Show every line of the records below that contains the word "agent", copying each one in full.
**** Supplied material ****
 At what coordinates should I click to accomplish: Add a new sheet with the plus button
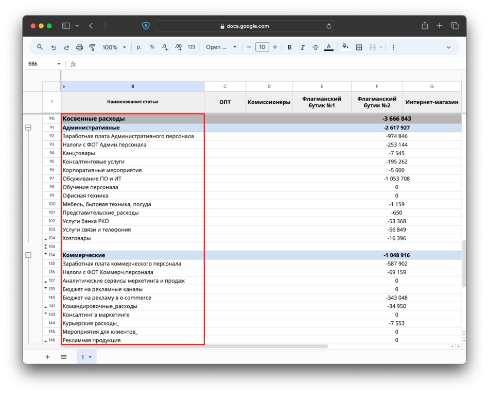(47, 357)
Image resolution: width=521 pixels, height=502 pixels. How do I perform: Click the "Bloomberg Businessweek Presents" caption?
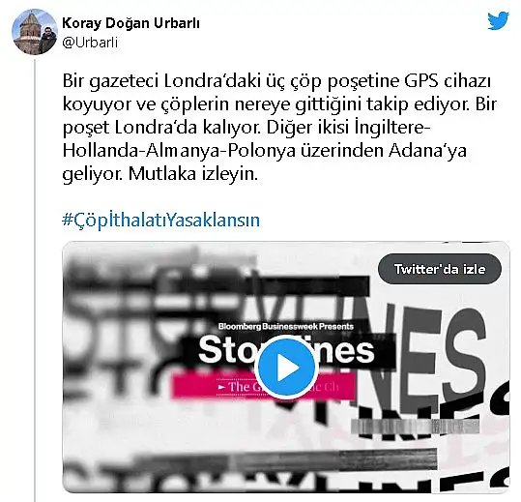tap(286, 326)
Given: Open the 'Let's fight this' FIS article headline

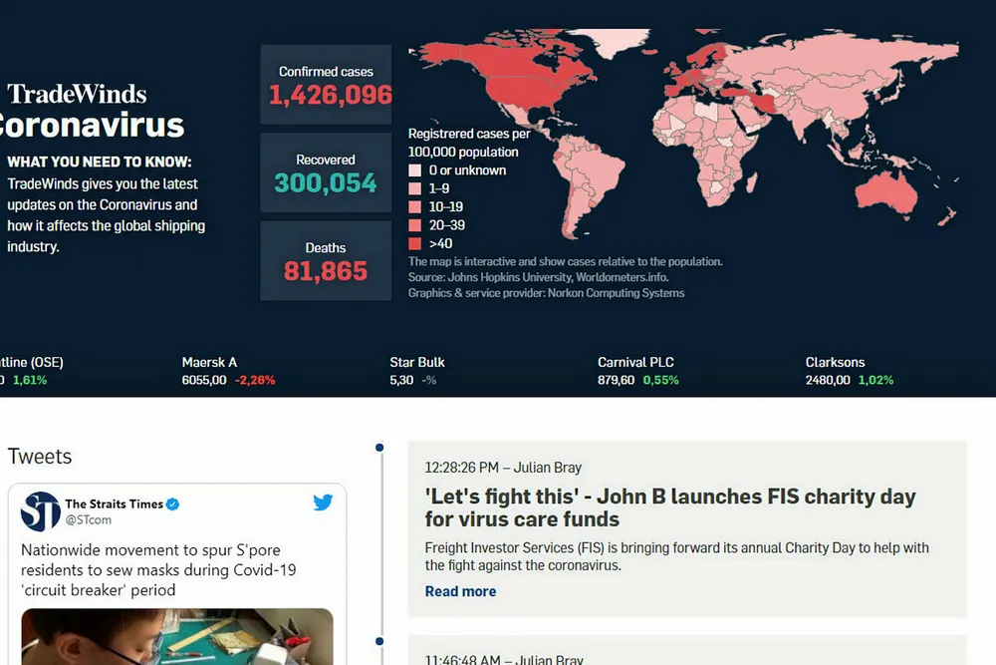Looking at the screenshot, I should click(x=669, y=507).
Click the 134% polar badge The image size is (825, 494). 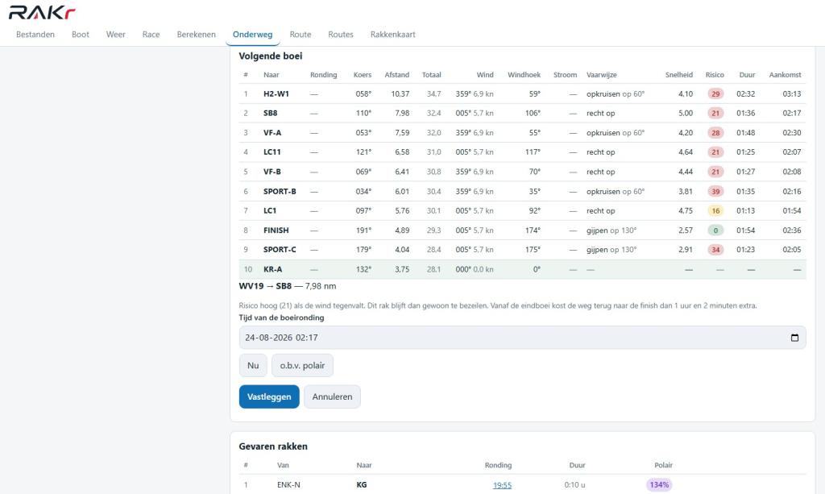click(x=659, y=485)
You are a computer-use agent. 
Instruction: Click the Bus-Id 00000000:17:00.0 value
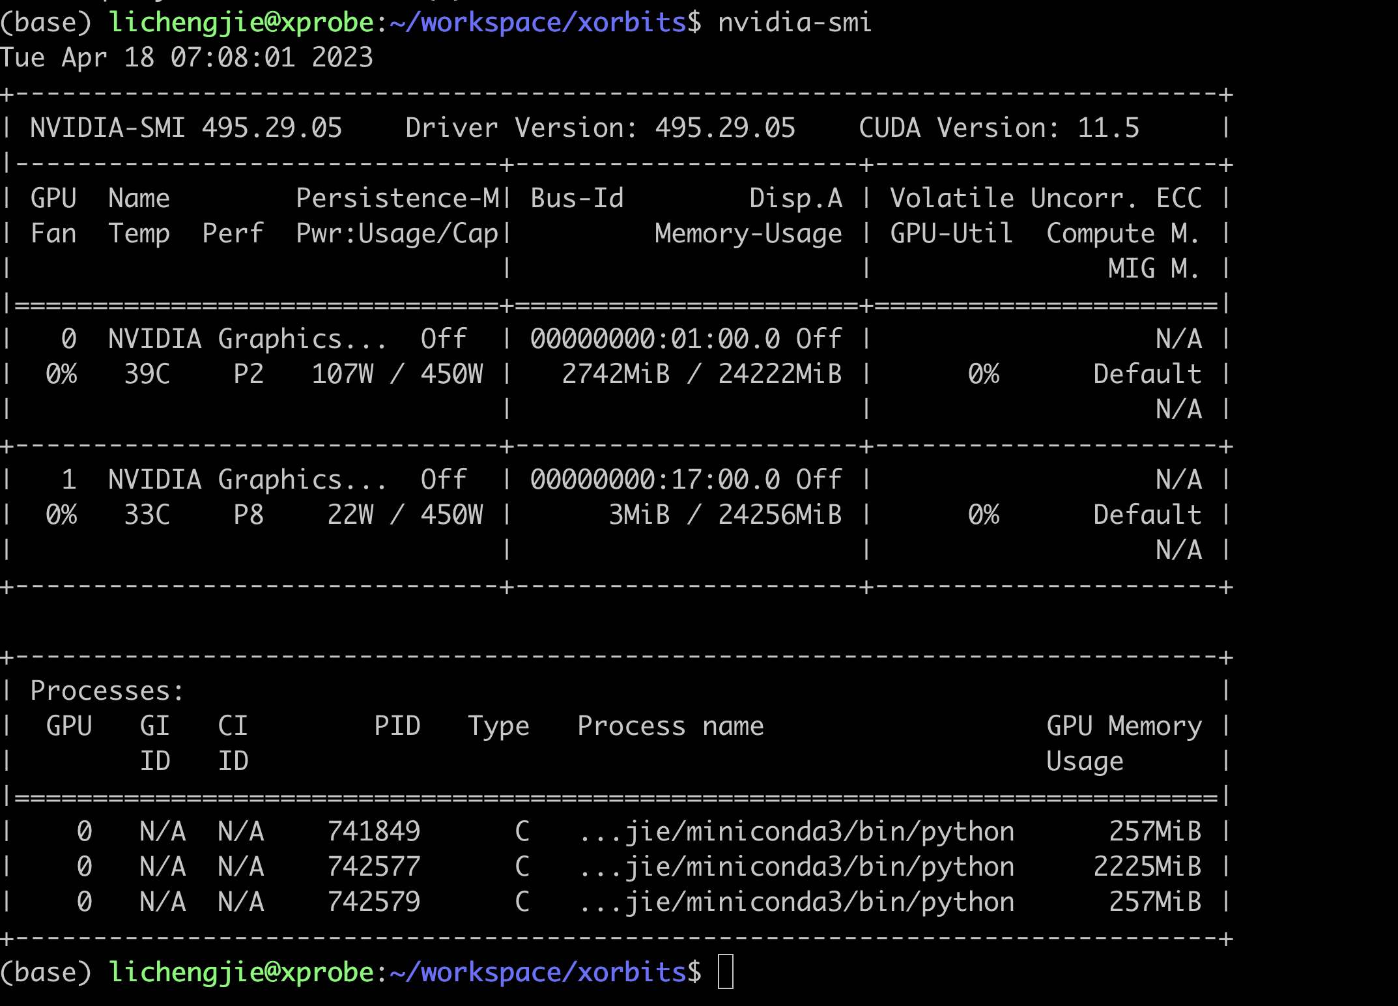655,479
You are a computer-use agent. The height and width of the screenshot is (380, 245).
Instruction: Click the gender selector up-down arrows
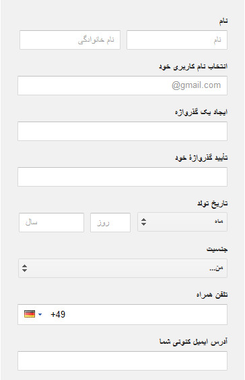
****
*Solution to this task*.
You are a computer-use agent. 
You are a computer-use agent. The height and width of the screenshot is (380, 245).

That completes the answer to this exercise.